▶ **PROVIDED RECORDS**:
#####

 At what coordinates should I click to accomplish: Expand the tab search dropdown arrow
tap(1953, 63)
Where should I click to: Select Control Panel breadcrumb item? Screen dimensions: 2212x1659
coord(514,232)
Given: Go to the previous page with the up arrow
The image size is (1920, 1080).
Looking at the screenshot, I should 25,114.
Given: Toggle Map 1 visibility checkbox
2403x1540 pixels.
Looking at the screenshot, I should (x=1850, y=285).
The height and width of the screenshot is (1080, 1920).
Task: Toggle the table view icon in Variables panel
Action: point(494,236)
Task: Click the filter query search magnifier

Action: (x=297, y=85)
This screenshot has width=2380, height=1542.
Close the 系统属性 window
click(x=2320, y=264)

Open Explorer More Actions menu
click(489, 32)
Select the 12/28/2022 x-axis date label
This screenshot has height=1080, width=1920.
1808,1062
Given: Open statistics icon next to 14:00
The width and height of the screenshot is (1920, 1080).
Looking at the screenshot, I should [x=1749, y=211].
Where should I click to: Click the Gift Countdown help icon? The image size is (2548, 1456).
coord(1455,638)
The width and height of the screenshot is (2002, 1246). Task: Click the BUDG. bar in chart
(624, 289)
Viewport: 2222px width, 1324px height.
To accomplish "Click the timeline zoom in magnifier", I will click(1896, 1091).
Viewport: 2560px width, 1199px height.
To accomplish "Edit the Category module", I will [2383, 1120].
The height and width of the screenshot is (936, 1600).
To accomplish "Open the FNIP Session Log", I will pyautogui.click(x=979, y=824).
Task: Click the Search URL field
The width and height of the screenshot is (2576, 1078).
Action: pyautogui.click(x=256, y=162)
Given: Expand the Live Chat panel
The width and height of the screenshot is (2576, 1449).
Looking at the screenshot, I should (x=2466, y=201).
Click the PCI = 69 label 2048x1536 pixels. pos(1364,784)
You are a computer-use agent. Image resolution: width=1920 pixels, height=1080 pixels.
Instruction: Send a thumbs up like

#####

▶ **ASSIGNMENT**:
Please give back the entries above, unchanged and complete.

▶ **EXPECTED ANSWER**:
 At what coordinates should I click to accomplish: Expand the tab search dropdown arrow
tap(1953, 63)
Where should I click to: Select Control Panel breadcrumb item? Screen dimensions: 2212x1659
coord(514,232)
Given: Go to the previous page with the up arrow
The image size is (1920, 1080).
Looking at the screenshot, I should 25,114.
Given: Toggle Map 1 visibility checkbox
2403x1540 pixels.
Looking at the screenshot, I should (x=1850, y=285).
The height and width of the screenshot is (1080, 1920).
Task: Toggle the table view icon in Variables panel
Action: point(494,236)
Task: Click the filter query search magnifier

Action: (x=297, y=85)
This screenshot has width=2380, height=1542.
Close the 系统属性 window
click(x=2320, y=264)

Open Explorer More Actions menu
click(489, 32)
Select the 12/28/2022 x-axis date label
This screenshot has height=1080, width=1920.
1808,1062
Given: Open statistics icon next to 14:00
The width and height of the screenshot is (1920, 1080).
Looking at the screenshot, I should [x=1749, y=211].
Where should I click to: Click the Gift Countdown help icon? The image size is (2548, 1456).
coord(1455,638)
The width and height of the screenshot is (2002, 1246). Task: Click the BUDG. bar in chart
(624, 289)
Viewport: 2222px width, 1324px height.
To accomplish "Click the timeline zoom in magnifier", I will click(1896, 1091).
Viewport: 2560px width, 1199px height.
To accomplish "Edit the Category module", I will [2383, 1120].
The height and width of the screenshot is (936, 1600).
To accomplish "Open the FNIP Session Log", I will pyautogui.click(x=979, y=824).
Task: Click the Search URL field
The width and height of the screenshot is (2576, 1078).
Action: pyautogui.click(x=256, y=162)
Given: Expand the Live Chat panel
The width and height of the screenshot is (2576, 1449).
Looking at the screenshot, I should (x=2466, y=201).
Click the PCI = 69 label 2048x1536 pixels. pos(1364,784)
You are a computer-use agent. Image resolution: width=1920 pixels, height=1080 pixels.
Instruction: Send a thumbs up like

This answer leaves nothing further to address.